When they do this, students can then actually trust that the maths they’re doing isn’t just some process to be memorised, but that it makes purposeful, meaningful sense.
But, what does this look like in practice?
Here are five easy-to-implement task types that together invite students to think critically about what they are doing – and, ultimately, become stronger and more confident in maths:
5 Strategies for Strengthening Mathematical Reasoning
STRATEGY 1: Incorrect Solution
How it works:
- Present students with the solution to a problem that is incorrect in some way, but that offers us something valuable to think about.
- Ask students: Why might I like this solution?
- Then: How would you help this student with a similar problem next time?
Examples:
STRATEGY 2: What's the question?
How it works:
- Take a standard problem from the topic students are learning about.
- Present students with only the answer to that problem, and ask: What's the question?
- Invite students to solve one another’s questions.
Examples:
- The total is 11.
- The area is 48 square metres.
- The expression simplifies to 9ab.
- The average age is 11.
STRATEGY 3: Card Sort
How it works:
- Choose 5-10 standard problems from the topic students are learning about.
- For each problem, create 3 cards showing different representations of that problem, e.g. diagram, table, answer, question, working out.
- Present students with the cards to match up.
- For an extra challenge, make a couple of the cards blank.
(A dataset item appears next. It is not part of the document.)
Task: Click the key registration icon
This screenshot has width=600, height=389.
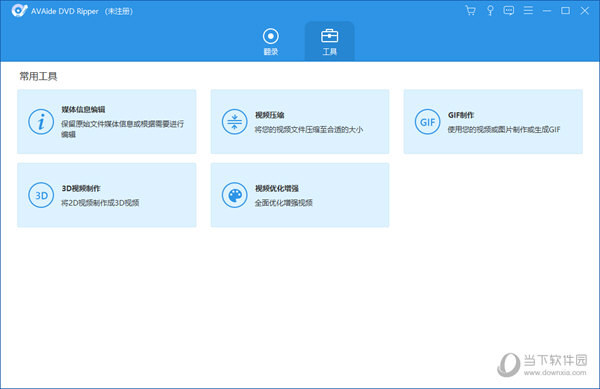Action: pos(490,10)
Students then need to decide what the missing information is.
Examples:
- Match up a multiplication (e.g. 3 x 15) with its product and an array
- Match up linear equations with their graph and table of values.
STRATEGY 4: Choose a Group
How it works:
- Present students with approximately 10 examples of a concept they are learning about.
- Invite them to identify two groups that they can place the 10 examples into
- Ask: Can you come up with a name to describe each of your two groups? Now, add two more examples that can fit into each of your groups.
Examples:
- 10 different angles diagrams
- 10 different algebraic expressions
- 10 different collections of dots.
STRATEGY 5: Always, Sometimes or Never?
How it works:
- Make a space in the room where students can stand along a continuum. One end represents ‘Always’, the other end represents ‘Never’ and in the middle is ‘Sometimes’
- Present students with different mathematical students. For each one, students need to decide if it is Always, Sometimes or Never true.
- Invite discussion about students’ positions for each statement.
Examples:
- Can you A/S/N divide a number by 2?
- Is the perimeter of a rectangle A/S/N less than its area?
- Does subtracting A/S/N make a number smaller?
SUMMARY
Five strategies for strengthening mathematical reasoning:
- Incorrect Solution
- What's the Question
- Card Sort
- Choose A Group
- Always, Sometimes or Never
What can you expect from these strategies?
Your students will:
- Reflect on & make sense of their learning,
- Better remember what they learn, and
- Build confidence in themselves.
As a teacher, you will:
- Help your students to think for themselves,
- Get formative data & rich insights into what your students know, and
- Have quick strategies for going helping students go deeper in their learning.